How Much Should I Save?
Essentially, there’s really no one-size-fits-all method to determining how much you should save. It requires an assessment of how your income stream works and what you can feasibly save while still purchasing the essentials. I’m going to talk about two different saving methods here, one of which I’m using currently, and one of which I plan to start using once I have a “big girl” salary.
The way that I save now is a result of separating my income into two sources: primary and secondary. The primary source is how I pay for my rent, groceries, etc. It’s what I use when I budget. The secondary source is from my “side hustles” – my work as an independent contractor, tutoring, and blogging. With my “side hustle” income, I save 50% of that income.

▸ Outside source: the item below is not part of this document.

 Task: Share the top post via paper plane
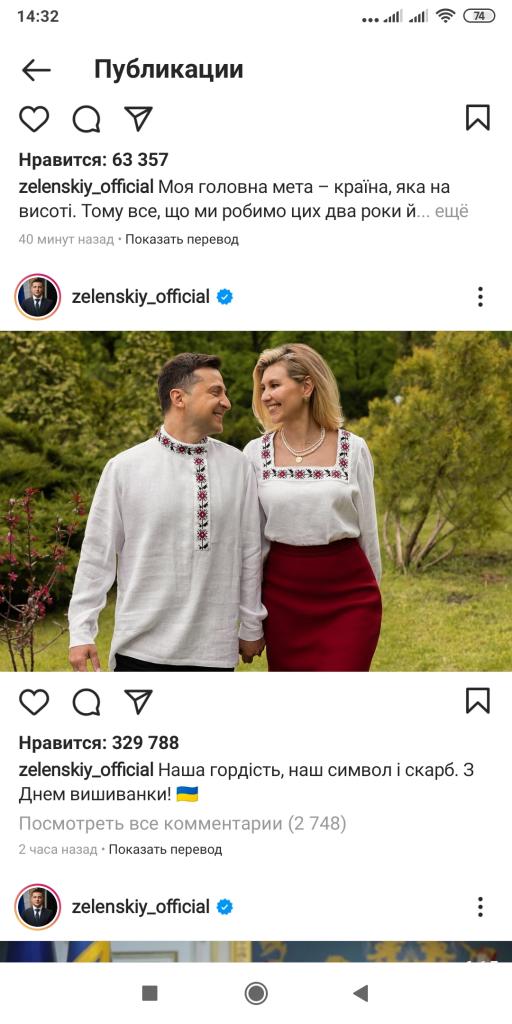[138, 119]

Right now, that’s what’s most feasible for me.
However, once I have a job that pays me more regularly, I’m going to start saving 10% of my total income. That’s the usual suggested savings rate and allows you to set up a really solid savings account for the future. So if you’re in a position to start saving at that rate now, go for it.
Ultimately, how you choose to save your money is a result of sitting down, looking at your finances, and seeing what you can set aside as savings. Yes, it may mean you go out to eat a little less or buy Starbucks a little less frequently, but I promise, it’ll all be worth it in the end. You’ll get to use that money for something really cool – I’m using that money to go to South Africa after I graduate. And at the end of the day, I’ll give up a couple extra lattes for something as cool as that.
It was hard for me to save in college because I didn’t have any income, but I understood the importance of saving and made sure to start as soon as I got my first job out of college. I was shown all those graphs and charts and knew it was important!
Even though we earn less as students, you’re right that it’s still important to save. Earlier this year, I had an awful car day; I had a puncture and had to get a new tyre and while the mechanics were fixing it, they discovered my break pads were entirely worn and about to fail, so I had to replace both things. I was so glad that I’d been saving. Like you said, you have to try and prepare for things like your laptop breaking because it’d make studying so much harder without it. I get paid weekly now so I try to put away at least £25 per week.